My dear friend Deborah wonders if Asking Roger Anything would include her son asking me questions about finding work in libraries in America? (He is, last I knew, in France.)
Why, yes, it would. We should set up some online dialogue. Meanwhile, let me give you some general thoughts about being a librarian.
Whatever he already knows, in whatever field, is good. It’s because it will be useful in some yet unexplained way.
Working at FantaCo, the comic book store et al., has been very helpful in my current job. I know about balancing a checkbook, applying for a business loan, trying to get a better rate on a credit card.
Late last month, I gave a webinar about sales tax. It was, well, pretty damn good, according to the reviews.
My interest in such an arcane topic came from realizing that a comic book is a periodical and not subject to sales tax in New York State. But if you sell that same comic book for more than the cover price, it is then a “collectible” and therefore IS subject to sales tax.
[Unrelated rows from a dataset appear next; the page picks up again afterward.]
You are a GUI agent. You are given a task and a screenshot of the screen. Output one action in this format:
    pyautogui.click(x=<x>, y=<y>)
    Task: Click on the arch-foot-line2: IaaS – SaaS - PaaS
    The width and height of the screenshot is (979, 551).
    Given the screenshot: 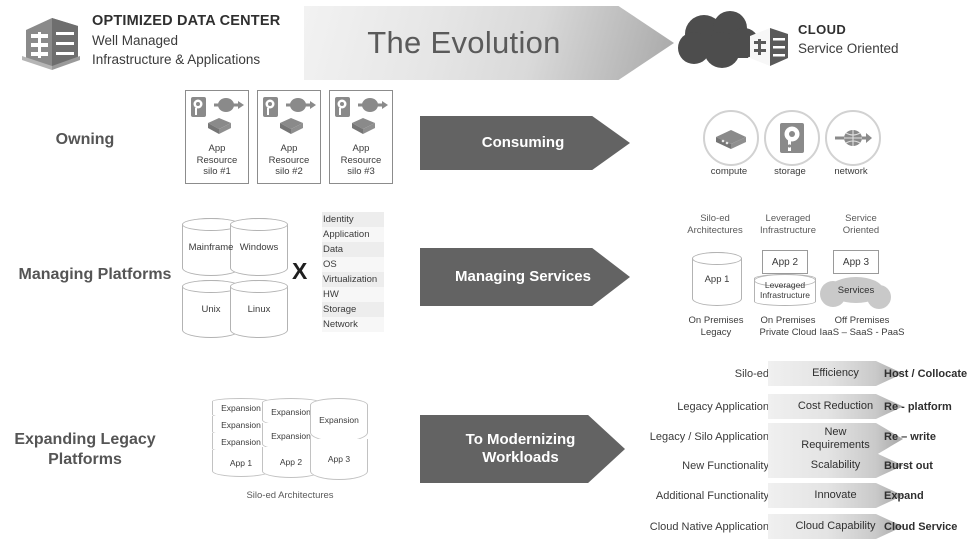 What is the action you would take?
    pyautogui.click(x=862, y=332)
    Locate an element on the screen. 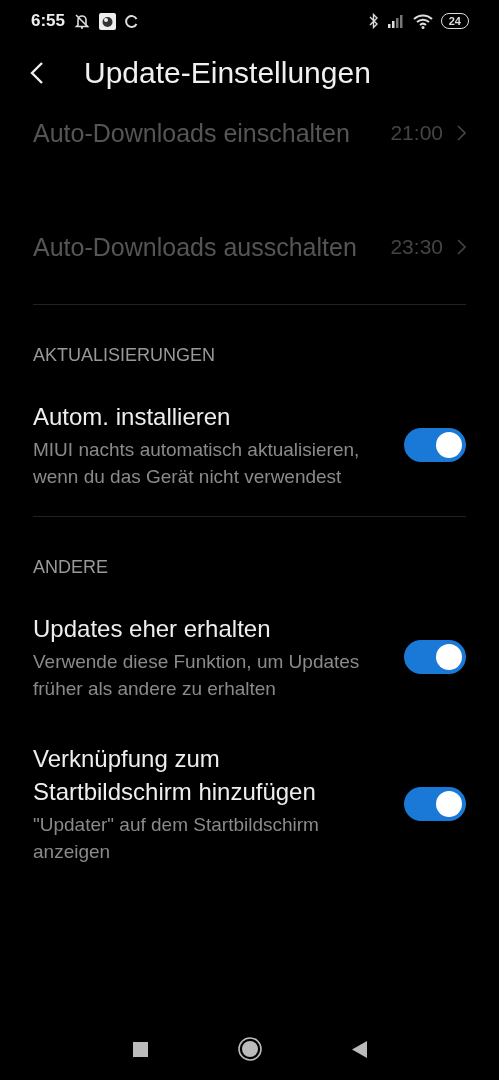 This screenshot has height=1080, width=499. section-heading: AKTUALISIERUNGEN is located at coordinates (125, 356).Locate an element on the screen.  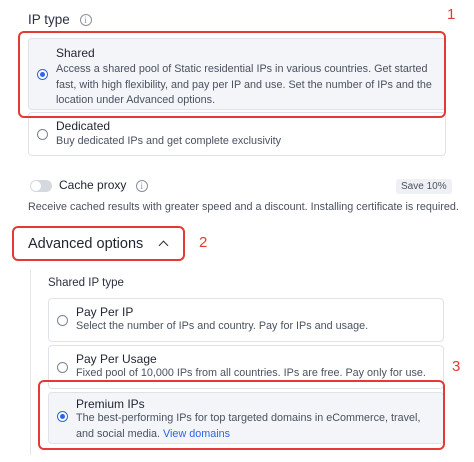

(I know that last paragraph was REALLY exciting. Riveting, even. My friend Dave and I talked sales tax that very evening. Seriously. Of course he WORKS for the tax department.)
Working as an enumerator for the 1990 Census was likewise of great value to my current work. If you know the questions they ask, it informs what data might be available.
Librarians HAVE to be curious. You have to want to, no, need to know. You can be trained to do that, I suppose, but it REALLY helps if one is innately so disposed.
This is why my friends Judy and Jendy and Broome nagged me to go to library school in 1990. They KNEW. It was patently OBVIOUS to them, and eventually to me, that my mind works in a particular way. Ask my sisters; I’ve ALWAYS had a need to know.
He doesn’t have to be up on EVERY topic, just his areas of interest. But it is an occupational hazard that other people think librarians know everything about EVERYTHING, when it’s merely ALMOST everything.
This notion, BTW, is laid out in the book called The Library Book by Susan Orlean. Your son probably should read it. I’m about 2/3s of the way through.